## YOUR INSTRUCTIONS:
Carry on the blog post about photographer Dane Sanders outsourcing his post-processing, picking up right after its last sentence.

## SOURCE PASSAGE:
============================================================

Dane Sanders’ not-so-secret secret
I was nosing around Blu Domain’s blog and came across their interview with Dane Sanders. He’s such a doll and if you’ve seen his work you know he’s a spectacular artist. If you’re nice I’ll tell you a secret about him. It’s about his workflow. Promise you won’t tell anyone because I’m sure no one read the interview. ::wink wink nudge nudge:: You know how he processes his images? He doesn’t. No, seriously — he outsources his post-processing. Yeah, outsources. What do you mean you don’t know what I’m talking about? Haven’t you heard of Shoot.Edit (ShootDotEdit)? They do your flow, man, and Dane Sanders is down with that.
When I first read about the outsourcing it made me wonder if some would consider it cheating. Just about everyone who shoots digital spends a good deal of time in front of a monitor playing with curves and adjustment layers etc. before uploading their files to a digilab for printing.

============================================================

## INFORMATION GIVEN:
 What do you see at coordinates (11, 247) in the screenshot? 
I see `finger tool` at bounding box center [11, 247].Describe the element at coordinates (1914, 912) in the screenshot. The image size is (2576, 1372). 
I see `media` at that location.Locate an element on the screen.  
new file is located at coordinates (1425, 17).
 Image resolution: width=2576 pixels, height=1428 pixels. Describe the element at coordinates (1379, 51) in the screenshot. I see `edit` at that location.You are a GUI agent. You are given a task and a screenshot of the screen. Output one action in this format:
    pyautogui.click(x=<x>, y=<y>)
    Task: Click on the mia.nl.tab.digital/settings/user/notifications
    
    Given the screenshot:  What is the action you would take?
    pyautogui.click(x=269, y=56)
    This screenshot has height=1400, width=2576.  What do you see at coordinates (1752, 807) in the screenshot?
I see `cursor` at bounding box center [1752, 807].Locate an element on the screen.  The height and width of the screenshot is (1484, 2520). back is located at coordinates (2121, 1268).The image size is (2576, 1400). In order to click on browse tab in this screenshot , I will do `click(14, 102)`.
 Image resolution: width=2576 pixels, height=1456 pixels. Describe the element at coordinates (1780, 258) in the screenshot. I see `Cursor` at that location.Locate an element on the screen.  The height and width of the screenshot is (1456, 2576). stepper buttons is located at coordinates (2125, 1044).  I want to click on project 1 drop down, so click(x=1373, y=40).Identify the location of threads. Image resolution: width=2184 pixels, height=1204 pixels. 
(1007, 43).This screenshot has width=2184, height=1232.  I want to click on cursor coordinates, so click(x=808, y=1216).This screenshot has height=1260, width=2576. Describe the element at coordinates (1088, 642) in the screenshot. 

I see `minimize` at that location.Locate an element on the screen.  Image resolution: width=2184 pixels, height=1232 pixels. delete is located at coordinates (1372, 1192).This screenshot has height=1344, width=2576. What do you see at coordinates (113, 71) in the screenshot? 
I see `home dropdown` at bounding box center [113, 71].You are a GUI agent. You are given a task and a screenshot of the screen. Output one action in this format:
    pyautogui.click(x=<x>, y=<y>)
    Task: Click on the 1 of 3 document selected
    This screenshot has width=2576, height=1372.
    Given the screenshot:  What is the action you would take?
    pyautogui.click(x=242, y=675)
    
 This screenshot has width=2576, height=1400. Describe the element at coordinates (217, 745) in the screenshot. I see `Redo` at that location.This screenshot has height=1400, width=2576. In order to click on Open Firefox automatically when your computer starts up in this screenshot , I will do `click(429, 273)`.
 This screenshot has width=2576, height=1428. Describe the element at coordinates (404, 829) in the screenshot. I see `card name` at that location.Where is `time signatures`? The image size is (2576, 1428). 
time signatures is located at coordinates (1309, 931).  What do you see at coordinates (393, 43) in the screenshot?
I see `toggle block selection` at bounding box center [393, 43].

============================================================

## EXERCISE RESULT:
Back in the days of film, aka the Paleolithic Era for you solely digi-era whippersnappers shooters, we essentially did the same thing but it was called sending film to the lab. Unless you shot exclusively in black and white and loved the smell of stop bath, you were sending your rolls of 220 to the lab to be processed, color corrected and even retouched if needed. You’d get proofs or contact sheets back and then mount your negs to send back for printing. You could develop color if you had the right machinery but investing in that sort of equipment wasn’t cost-effective for most. No one considered it cheating because that’s how it worked. Yeah, you spent a bit of time mounting negs if you really wanted a great deal of control over crop but otherwise you spent your time shooting and marketing and let the lab do its job. (A dirty secret of mine — I liked messing around with crop cards. Don’t tell!)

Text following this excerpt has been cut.